BEGIN INFORMATION PROVIDED
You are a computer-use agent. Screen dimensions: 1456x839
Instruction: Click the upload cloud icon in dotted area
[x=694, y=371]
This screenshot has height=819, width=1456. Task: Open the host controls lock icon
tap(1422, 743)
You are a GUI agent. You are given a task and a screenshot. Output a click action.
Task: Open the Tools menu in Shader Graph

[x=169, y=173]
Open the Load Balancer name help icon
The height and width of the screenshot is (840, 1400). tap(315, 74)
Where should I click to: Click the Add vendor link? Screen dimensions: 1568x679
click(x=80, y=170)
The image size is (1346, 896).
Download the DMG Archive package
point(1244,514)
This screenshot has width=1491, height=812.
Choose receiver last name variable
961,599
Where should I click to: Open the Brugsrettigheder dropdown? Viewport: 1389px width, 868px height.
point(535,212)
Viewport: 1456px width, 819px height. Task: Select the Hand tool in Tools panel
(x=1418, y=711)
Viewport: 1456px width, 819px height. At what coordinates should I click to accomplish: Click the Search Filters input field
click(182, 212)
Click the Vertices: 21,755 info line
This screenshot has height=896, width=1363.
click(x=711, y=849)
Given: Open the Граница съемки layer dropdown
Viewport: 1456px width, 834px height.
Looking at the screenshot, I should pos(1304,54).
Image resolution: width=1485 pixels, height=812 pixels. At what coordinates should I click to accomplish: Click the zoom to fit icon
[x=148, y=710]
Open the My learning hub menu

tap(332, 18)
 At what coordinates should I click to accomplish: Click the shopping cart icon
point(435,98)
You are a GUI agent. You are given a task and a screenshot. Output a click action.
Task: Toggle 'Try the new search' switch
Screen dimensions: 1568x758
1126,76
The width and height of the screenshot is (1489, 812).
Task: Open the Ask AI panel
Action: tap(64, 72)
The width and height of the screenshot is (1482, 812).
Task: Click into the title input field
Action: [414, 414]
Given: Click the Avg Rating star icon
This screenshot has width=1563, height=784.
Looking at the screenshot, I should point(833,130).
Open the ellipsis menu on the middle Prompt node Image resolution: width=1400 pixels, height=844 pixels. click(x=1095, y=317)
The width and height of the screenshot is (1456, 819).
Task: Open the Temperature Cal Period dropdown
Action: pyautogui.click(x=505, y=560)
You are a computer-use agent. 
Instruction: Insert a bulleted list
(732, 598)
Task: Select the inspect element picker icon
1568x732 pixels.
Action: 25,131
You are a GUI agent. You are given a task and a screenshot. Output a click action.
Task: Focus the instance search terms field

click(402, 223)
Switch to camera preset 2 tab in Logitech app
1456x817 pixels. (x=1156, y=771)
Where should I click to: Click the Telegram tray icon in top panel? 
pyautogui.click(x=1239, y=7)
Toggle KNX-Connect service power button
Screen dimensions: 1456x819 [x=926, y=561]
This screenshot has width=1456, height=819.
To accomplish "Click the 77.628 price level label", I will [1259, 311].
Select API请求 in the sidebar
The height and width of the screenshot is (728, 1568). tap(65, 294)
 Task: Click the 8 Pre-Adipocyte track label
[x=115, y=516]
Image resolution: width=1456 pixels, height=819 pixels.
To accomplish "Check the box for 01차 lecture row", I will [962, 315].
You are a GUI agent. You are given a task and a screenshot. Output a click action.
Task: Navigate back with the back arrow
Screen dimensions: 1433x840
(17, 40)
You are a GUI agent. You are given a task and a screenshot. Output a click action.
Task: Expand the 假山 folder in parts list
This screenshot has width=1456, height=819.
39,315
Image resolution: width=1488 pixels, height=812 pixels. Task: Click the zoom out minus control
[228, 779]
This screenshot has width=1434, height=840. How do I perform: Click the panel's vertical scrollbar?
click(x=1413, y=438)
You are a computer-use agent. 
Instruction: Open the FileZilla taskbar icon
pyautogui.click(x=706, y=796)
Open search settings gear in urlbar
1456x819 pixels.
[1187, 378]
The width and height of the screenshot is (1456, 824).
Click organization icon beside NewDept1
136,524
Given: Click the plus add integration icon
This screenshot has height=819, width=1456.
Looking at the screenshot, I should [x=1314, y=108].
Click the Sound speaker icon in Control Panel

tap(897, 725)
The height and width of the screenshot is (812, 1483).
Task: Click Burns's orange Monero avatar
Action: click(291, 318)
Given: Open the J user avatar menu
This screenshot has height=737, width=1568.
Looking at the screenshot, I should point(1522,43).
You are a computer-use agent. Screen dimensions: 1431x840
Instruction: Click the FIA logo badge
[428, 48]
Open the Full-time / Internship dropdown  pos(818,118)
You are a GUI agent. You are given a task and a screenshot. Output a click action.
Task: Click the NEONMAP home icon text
END INFORMATION PROVIDED
DIRECTIONS FOR THIS TASK
In the listing above, find the line with "Image resolution: width=1456" and the line with "Given: Open the J user avatar menu"; output exactly those lines and all lines between them.

RESULT OF THE EXERCISE
Image resolution: width=1456 pixels, height=819 pixels.
To accomplish "Check the box for 01차 lecture row", I will [962, 315].
You are a GUI agent. You are given a task and a screenshot. Output a click action.
Task: Navigate back with the back arrow
Screen dimensions: 1433x840
(17, 40)
You are a GUI agent. You are given a task and a screenshot. Output a click action.
Task: Expand the 假山 folder in parts list
This screenshot has width=1456, height=819.
39,315
Image resolution: width=1488 pixels, height=812 pixels. Task: Click the zoom out minus control
[228, 779]
This screenshot has width=1434, height=840. How do I perform: Click the panel's vertical scrollbar?
click(x=1413, y=438)
You are a computer-use agent. 
Instruction: Open the FileZilla taskbar icon
pyautogui.click(x=706, y=796)
Open search settings gear in urlbar
1456x819 pixels.
[1187, 378]
The width and height of the screenshot is (1456, 824).
Click organization icon beside NewDept1
136,524
Given: Click the plus add integration icon
This screenshot has height=819, width=1456.
Looking at the screenshot, I should [x=1314, y=108].
Click the Sound speaker icon in Control Panel

tap(897, 725)
The height and width of the screenshot is (812, 1483).
Task: Click Burns's orange Monero avatar
Action: click(291, 318)
Given: Open the J user avatar menu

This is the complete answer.